#### DOCUMENT EXCERPT
Bobby Kennedy Jr. battles Big Coal in new documentary
'The Last Mountain' shows mined mountains in West Virginia and settles on a battle by locals and environmentalists to stop mining in Coal River Mountain.

By

Christine Kearney, Reuters
Tue, Jun 07 2011 at 3:35 AM

Related Topics:

Celebs, Mining, Mountaintop Removal Mining
mountain after mountaintop removal mining

MINING: In mountaintop mining, companies dig into mountains and dump debris in streams and valleys. (Photo: ZUMA Press)

NEW YORK - A contentious U.S. debate over mountaintop removal coal mining is making its way to movie theaters in a documentary that its makers hope will rouse Americans to action over the environmental effects of Big Coal.
 
"The Last Mountain," which opens in U.S. cities throughout June, shows sweeping aerial views of mined Appalachian mountains in West Virginia and settles on a battle by locals and environmentalists to stop mining in Coal River Mountain — the last intact mountain left untouched in their surrounding area in West Virginia.
 
"Coal River Mountain has become the epicenter of the battle about coal in the United States and the planet's ecological future," said director Bill Haney, who said the film's $1-2 million budget came from private individuals.
 
In mountaintop removal mining, companies dig into mountains and dump debris in streams and valleys that environmentalists charge pollutes water and kills plants and wildlife.
 
Robert F. Kennedy Jr. — the environmental activist son of the late Bobby Kennedy — says the practice ravages mountain tops, uproots communities, poisons fish, compromises government agencies and leads to a host of human health defects.
 
"West Virginia is the template for what is going to happen for the rest of the country," Kennedy told Reuters.
 
"They have buried 2,500 miles of Appalachian rivers and blown up 500 mountains, and the only reason that happens is because democracy has failed and they have been able to hide this story from the American people," he said.

#### AVAILABLE DATA

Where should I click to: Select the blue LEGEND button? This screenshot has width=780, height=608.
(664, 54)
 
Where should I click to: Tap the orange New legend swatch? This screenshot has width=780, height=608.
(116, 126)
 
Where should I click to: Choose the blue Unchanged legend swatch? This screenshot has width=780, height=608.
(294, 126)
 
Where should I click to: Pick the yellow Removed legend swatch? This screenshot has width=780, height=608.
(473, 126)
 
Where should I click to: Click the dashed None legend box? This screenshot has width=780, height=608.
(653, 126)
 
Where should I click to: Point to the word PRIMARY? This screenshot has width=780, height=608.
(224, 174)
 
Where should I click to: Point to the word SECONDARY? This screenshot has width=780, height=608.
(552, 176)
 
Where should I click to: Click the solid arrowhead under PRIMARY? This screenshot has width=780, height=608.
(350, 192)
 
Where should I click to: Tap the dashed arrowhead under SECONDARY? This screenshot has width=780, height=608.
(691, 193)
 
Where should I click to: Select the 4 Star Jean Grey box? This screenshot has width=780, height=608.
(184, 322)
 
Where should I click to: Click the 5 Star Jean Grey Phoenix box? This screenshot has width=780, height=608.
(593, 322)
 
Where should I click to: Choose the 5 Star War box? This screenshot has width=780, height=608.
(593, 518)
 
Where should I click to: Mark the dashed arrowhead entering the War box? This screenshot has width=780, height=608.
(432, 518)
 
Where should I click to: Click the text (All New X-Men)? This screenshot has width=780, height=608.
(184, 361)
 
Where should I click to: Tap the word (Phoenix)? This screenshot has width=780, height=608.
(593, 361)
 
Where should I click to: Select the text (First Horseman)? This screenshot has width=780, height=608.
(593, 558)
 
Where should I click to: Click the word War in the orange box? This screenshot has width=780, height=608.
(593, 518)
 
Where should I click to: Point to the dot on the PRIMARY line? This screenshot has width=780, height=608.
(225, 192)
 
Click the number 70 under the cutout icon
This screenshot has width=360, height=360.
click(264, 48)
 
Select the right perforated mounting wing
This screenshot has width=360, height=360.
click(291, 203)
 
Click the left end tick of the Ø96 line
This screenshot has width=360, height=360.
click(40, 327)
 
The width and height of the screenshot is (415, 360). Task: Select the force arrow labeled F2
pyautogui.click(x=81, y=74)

#### TO DO
(1) Translate this sentence from the coal-mining article into Spanish: "In mountaintop removal mining, companies dig into mountains and dump debris in streams and valleys that environmentalists charge pollutes water and kills plants and wildlife."
(2) In the listing, start at the line with "Click the number 70 under the cutout icon" and continue through the end of the listing. Swap "Select" for "Choose" in those lines, and give back only those lines with everything else unchanged.
The coal-mining article and the listing have nothing to do with each other.

#### WRITTEN RESPONSES
(1) En la minería de remoción de cimas de montaña, las empresas excavan las montañas y arrojan escombros en arroyos y valles, lo que, según denuncian los ambientalistas, contamina el agua y mata plantas y fauna silvestre.

(2)
Click the number 70 under the cutout icon
This screenshot has width=360, height=360.
click(264, 48)
 
Choose the right perforated mounting wing
This screenshot has width=360, height=360.
click(291, 203)
 
Click the left end tick of the Ø96 line
This screenshot has width=360, height=360.
click(40, 327)
 
The width and height of the screenshot is (415, 360). Task: Choose the force arrow labeled F2
pyautogui.click(x=81, y=74)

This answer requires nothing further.